At the Reform Alliance national chit-chat Ed Walsh popped up to talk about what the Health Services need. You might remember Ed Walsh – former President of Limerick University and the one who spread nonsense about the number of ‘welfare-tourists’ in Ballyconnell (you can read it about here and here).
Anyway, he made two calls at the weekend:
Mr Walsh called for greater privatisation of the health service, with other speakers calling for the “O’Leary-isation” of the sector to achieve efficiencies and better management. Mr Walsh also said it took Ryanair’s Michael O’Leary to make Aer Lingus more competitive and efficient, and said a further €3 billion health cuts are needed.
Let’s deal with the latter point first – the call for a further €3 billion in health cuts. Since the start of the crisis, Health expenditure has been cut by 12.6 percent, with the Government pencilling in another 2.6 percent cut this year.
So Ed, seeing that the health budget has been cut by over 15 percent, is still not happy. He wants to cut another €3 billion out of the health budget. That would mean additional cuts of 22 percent. Sure, what’s another round of even harsher cuts?
But Ed has an idea: the “O’Leary-isation” of the health services. Now I’m not going to even try to summarise the ‘better’ management of Ryanair. Acres of newsprint and websites have been devoted to Ryanair’s organisational culture. But this is a good encapsulation:
‘A former member of the cabin crew for Ryanair has blown the whistle on the working conditions at the budget airline company . . .Sophie Growcoot revealed the details of her employment contract with the company Crewlink, which acts as a contractor for Ryanair.
[She] explained that Crewlink forced her to take three months of compulsory unpaid leave a year during the winter months, when air traffic is slower. During that period of leave, the contract forbid her from taking additional employment yet provided no compensation.
Other grievances Growcoot listed included making her pay about $540 for her uniform and another approximately $2,700 for a required safety course. They also only paid her for the hours she was “in the air,” which didn’t include pre-flight briefings, turnaround time between flights, sales meetings or time on the ground resulting from delays or flight cancellations. In addition to the restrictions on when payment was received, the salary was only about $20 an hour without contractual review for three years.

■ ■ ■ ■ ■ ■ ■

**Parts of the exercise:**
[1] Repeat the part of the post on health cuts, starting at "Anyway, he made" and ending at "even harsher cuts?".
[2] According to the post on health cuts, which kinds of working time did Ryanair's contractor not pay the former cabin crew member for? List every one.
The data after this point is separate material, unrelated to the post.

**Data segment:**
■ ■ ■ ■ ■ ■ ■

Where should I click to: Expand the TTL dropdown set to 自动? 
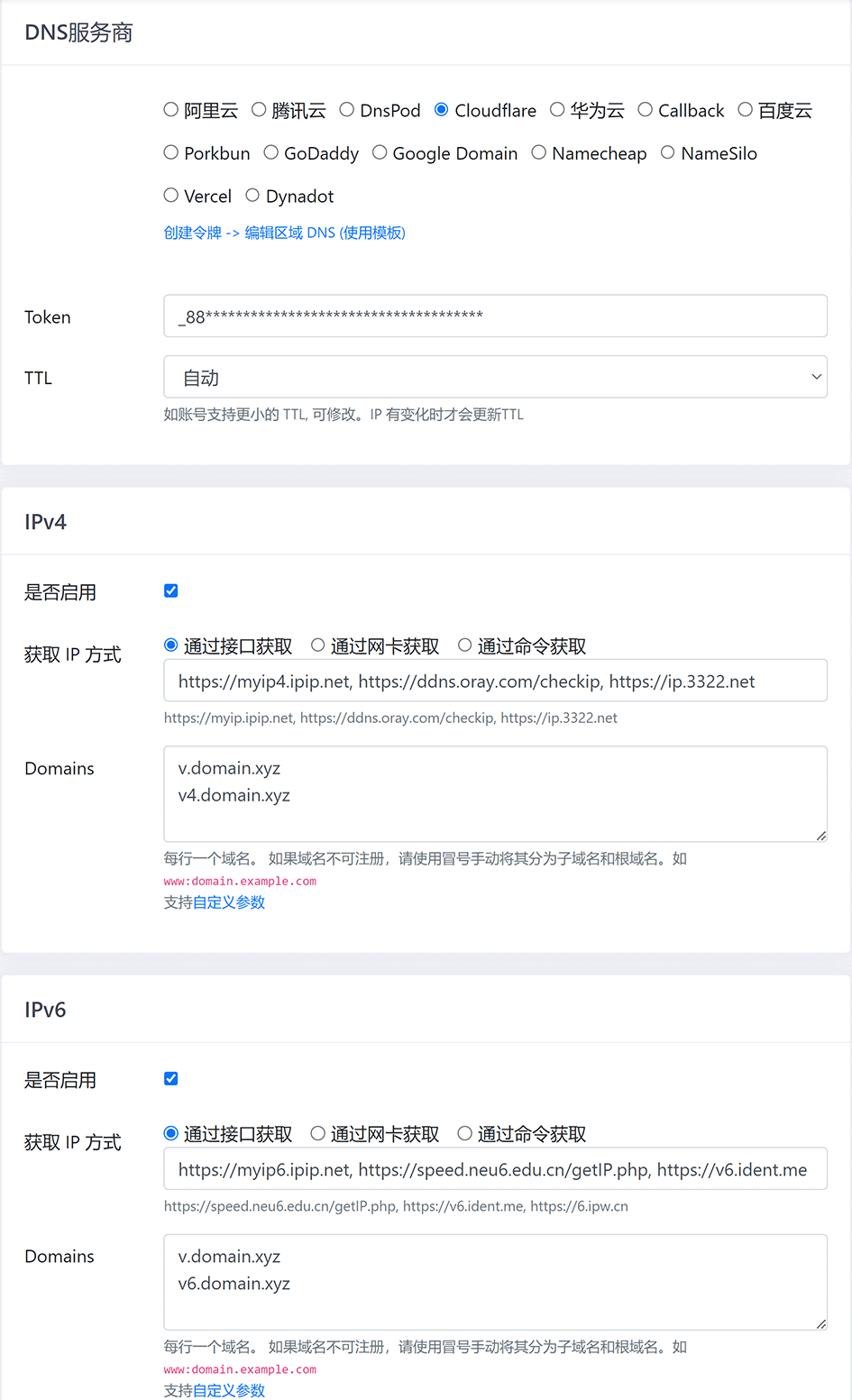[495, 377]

■ ■ ■ ■ ■ ■ ■

**Solutions by task:**
[1]
Anyway, he made two calls at the weekend:
Mr Walsh called for greater privatisation of the health service, with other speakers calling for the “O’Leary-isation” of the sector to achieve efficiencies and better management. Mr Walsh also said it took Ryanair’s Michael O’Leary to make Aer Lingus more competitive and efficient, and said a further €3 billion health cuts are needed.
Let’s deal with the latter point first – the call for a further €3 billion in health cuts. Since the start of the crisis, Health expenditure has been cut by 12.6 percent, with the Government pencilling in another 2.6 percent cut this year.
So Ed, seeing that the health budget has been cut by over 15 percent, is still not happy. He wants to cut another €3 billion out of the health budget. That would mean additional cuts of 22 percent. Sure, what’s another round of even harsher cuts?

[2]
- Pre-flight briefings
- Turnaround time between flights
- Sales meetings
- Time on the ground resulting from delays or flight cancellations